- Exercise description
Print the following lines verbatim and in order, with nothing added or left out.

- Given entries

● ● ● ● ●

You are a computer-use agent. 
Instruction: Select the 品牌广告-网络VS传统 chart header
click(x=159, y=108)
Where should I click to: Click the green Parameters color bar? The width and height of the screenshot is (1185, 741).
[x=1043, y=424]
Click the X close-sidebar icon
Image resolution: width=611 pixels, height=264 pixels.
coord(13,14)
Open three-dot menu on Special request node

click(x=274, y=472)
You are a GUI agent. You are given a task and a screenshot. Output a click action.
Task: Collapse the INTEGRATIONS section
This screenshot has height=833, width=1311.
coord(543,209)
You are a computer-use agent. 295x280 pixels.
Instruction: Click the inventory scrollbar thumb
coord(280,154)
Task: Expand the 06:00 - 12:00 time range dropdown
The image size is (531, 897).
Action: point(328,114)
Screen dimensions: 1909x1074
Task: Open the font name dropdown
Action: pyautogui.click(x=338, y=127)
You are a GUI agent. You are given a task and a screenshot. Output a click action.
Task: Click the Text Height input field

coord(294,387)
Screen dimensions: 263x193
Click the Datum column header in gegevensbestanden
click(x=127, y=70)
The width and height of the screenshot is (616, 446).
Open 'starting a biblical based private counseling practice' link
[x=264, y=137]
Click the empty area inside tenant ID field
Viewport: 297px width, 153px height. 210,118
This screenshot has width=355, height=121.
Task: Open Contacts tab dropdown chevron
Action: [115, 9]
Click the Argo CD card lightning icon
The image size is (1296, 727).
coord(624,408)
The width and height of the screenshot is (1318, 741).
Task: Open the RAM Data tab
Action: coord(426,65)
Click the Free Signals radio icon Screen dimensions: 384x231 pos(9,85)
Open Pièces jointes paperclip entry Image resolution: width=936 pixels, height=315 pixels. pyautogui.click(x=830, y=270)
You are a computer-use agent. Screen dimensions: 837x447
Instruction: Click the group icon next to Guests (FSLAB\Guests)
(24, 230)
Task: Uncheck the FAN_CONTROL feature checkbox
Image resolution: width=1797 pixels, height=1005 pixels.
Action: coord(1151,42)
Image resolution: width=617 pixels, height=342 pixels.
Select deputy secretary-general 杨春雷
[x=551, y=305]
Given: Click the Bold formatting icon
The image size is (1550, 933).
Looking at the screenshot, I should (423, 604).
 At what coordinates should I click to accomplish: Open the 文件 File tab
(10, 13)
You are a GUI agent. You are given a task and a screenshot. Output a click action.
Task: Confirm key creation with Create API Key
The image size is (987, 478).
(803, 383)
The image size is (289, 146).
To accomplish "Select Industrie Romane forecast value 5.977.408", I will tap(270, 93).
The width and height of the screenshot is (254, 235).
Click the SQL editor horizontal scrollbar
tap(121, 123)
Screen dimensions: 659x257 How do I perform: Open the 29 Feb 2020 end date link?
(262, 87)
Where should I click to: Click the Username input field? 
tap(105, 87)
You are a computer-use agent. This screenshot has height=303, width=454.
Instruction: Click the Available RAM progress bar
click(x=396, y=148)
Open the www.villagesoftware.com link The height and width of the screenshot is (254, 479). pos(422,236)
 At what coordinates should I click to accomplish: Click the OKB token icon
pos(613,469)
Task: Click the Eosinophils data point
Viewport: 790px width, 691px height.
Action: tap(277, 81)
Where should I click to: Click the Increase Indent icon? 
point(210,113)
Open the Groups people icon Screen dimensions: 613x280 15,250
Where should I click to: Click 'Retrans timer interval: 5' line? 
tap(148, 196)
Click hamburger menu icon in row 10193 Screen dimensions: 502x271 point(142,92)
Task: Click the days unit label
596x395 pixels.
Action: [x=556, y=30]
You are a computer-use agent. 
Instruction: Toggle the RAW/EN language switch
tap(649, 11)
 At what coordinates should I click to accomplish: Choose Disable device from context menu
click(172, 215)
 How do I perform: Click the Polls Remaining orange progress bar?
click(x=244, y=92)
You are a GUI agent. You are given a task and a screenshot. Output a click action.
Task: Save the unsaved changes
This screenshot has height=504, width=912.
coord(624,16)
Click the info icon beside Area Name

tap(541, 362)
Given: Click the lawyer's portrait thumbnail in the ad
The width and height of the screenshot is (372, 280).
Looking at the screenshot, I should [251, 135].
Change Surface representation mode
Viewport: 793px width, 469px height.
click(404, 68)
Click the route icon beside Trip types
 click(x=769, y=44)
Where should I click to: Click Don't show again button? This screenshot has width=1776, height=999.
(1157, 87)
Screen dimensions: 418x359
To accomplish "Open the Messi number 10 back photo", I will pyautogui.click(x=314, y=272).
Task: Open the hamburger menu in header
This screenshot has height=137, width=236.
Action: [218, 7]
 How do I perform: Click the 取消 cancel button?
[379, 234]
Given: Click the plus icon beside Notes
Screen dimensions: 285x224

● ● ● ● ●

- Answer for the task
You are a computer-use agent. 
Instruction: Select the 品牌广告-网络VS传统 chart header
click(x=159, y=108)
Where should I click to: Click the green Parameters color bar? The width and height of the screenshot is (1185, 741).
[x=1043, y=424]
Click the X close-sidebar icon
Image resolution: width=611 pixels, height=264 pixels.
coord(13,14)
Open three-dot menu on Special request node

click(x=274, y=472)
You are a GUI agent. You are given a task and a screenshot. Output a click action.
Task: Collapse the INTEGRATIONS section
This screenshot has height=833, width=1311.
coord(543,209)
You are a computer-use agent. 295x280 pixels.
Instruction: Click the inventory scrollbar thumb
coord(280,154)
Task: Expand the 06:00 - 12:00 time range dropdown
The image size is (531, 897).
Action: point(328,114)
Screen dimensions: 1909x1074
Task: Open the font name dropdown
Action: pyautogui.click(x=338, y=127)
You are a GUI agent. You are given a task and a screenshot. Output a click action.
Task: Click the Text Height input field

coord(294,387)
Screen dimensions: 263x193
Click the Datum column header in gegevensbestanden
click(x=127, y=70)
The width and height of the screenshot is (616, 446).
Open 'starting a biblical based private counseling practice' link
[x=264, y=137]
Click the empty area inside tenant ID field
Viewport: 297px width, 153px height. 210,118
This screenshot has width=355, height=121.
Task: Open Contacts tab dropdown chevron
Action: [115, 9]
Click the Argo CD card lightning icon
The image size is (1296, 727).
coord(624,408)
The width and height of the screenshot is (1318, 741).
Task: Open the RAM Data tab
Action: coord(426,65)
Click the Free Signals radio icon Screen dimensions: 384x231 pos(9,85)
Open Pièces jointes paperclip entry Image resolution: width=936 pixels, height=315 pixels. pyautogui.click(x=830, y=270)
You are a computer-use agent. Screen dimensions: 837x447
Instruction: Click the group icon next to Guests (FSLAB\Guests)
(24, 230)
Task: Uncheck the FAN_CONTROL feature checkbox
Image resolution: width=1797 pixels, height=1005 pixels.
Action: coord(1151,42)
Image resolution: width=617 pixels, height=342 pixels.
Select deputy secretary-general 杨春雷
[x=551, y=305]
Given: Click the Bold formatting icon
The image size is (1550, 933).
Looking at the screenshot, I should (423, 604).
 At what coordinates should I click to accomplish: Open the 文件 File tab
(10, 13)
You are a GUI agent. You are given a task and a screenshot. Output a click action.
Task: Confirm key creation with Create API Key
The image size is (987, 478).
(803, 383)
The image size is (289, 146).
To accomplish "Select Industrie Romane forecast value 5.977.408", I will tap(270, 93).
The width and height of the screenshot is (254, 235).
Click the SQL editor horizontal scrollbar
tap(121, 123)
Screen dimensions: 659x257 How do I perform: Open the 29 Feb 2020 end date link?
(262, 87)
Where should I click to: Click the Username input field? 
tap(105, 87)
You are a computer-use agent. This screenshot has height=303, width=454.
Instruction: Click the Available RAM progress bar
click(x=396, y=148)
Open the www.villagesoftware.com link The height and width of the screenshot is (254, 479). pos(422,236)
 At what coordinates should I click to accomplish: Click the OKB token icon
pos(613,469)
Task: Click the Eosinophils data point
Viewport: 790px width, 691px height.
Action: tap(277, 81)
Where should I click to: Click the Increase Indent icon? 
point(210,113)
Open the Groups people icon Screen dimensions: 613x280 15,250
Where should I click to: Click 'Retrans timer interval: 5' line? 
tap(148, 196)
Click hamburger menu icon in row 10193 Screen dimensions: 502x271 point(142,92)
Task: Click the days unit label
596x395 pixels.
Action: [x=556, y=30]
You are a computer-use agent. 
Instruction: Toggle the RAW/EN language switch
tap(649, 11)
 At what coordinates should I click to accomplish: Choose Disable device from context menu
click(172, 215)
 How do I perform: Click the Polls Remaining orange progress bar?
click(x=244, y=92)
You are a GUI agent. You are given a task and a screenshot. Output a click action.
Task: Save the unsaved changes
This screenshot has height=504, width=912.
coord(624,16)
Click the info icon beside Area Name

tap(541, 362)
Given: Click the lawyer's portrait thumbnail in the ad
The width and height of the screenshot is (372, 280).
Looking at the screenshot, I should [251, 135].
Change Surface representation mode
Viewport: 793px width, 469px height.
click(404, 68)
Click the route icon beside Trip types
 click(x=769, y=44)
Where should I click to: Click Don't show again button? This screenshot has width=1776, height=999.
(1157, 87)
Screen dimensions: 418x359
To accomplish "Open the Messi number 10 back photo", I will pyautogui.click(x=314, y=272).
Task: Open the hamburger menu in header
This screenshot has height=137, width=236.
Action: [218, 7]
 How do I perform: Click the 取消 cancel button?
[379, 234]
Given: Click the plus icon beside Notes
Screen dimensions: 285x224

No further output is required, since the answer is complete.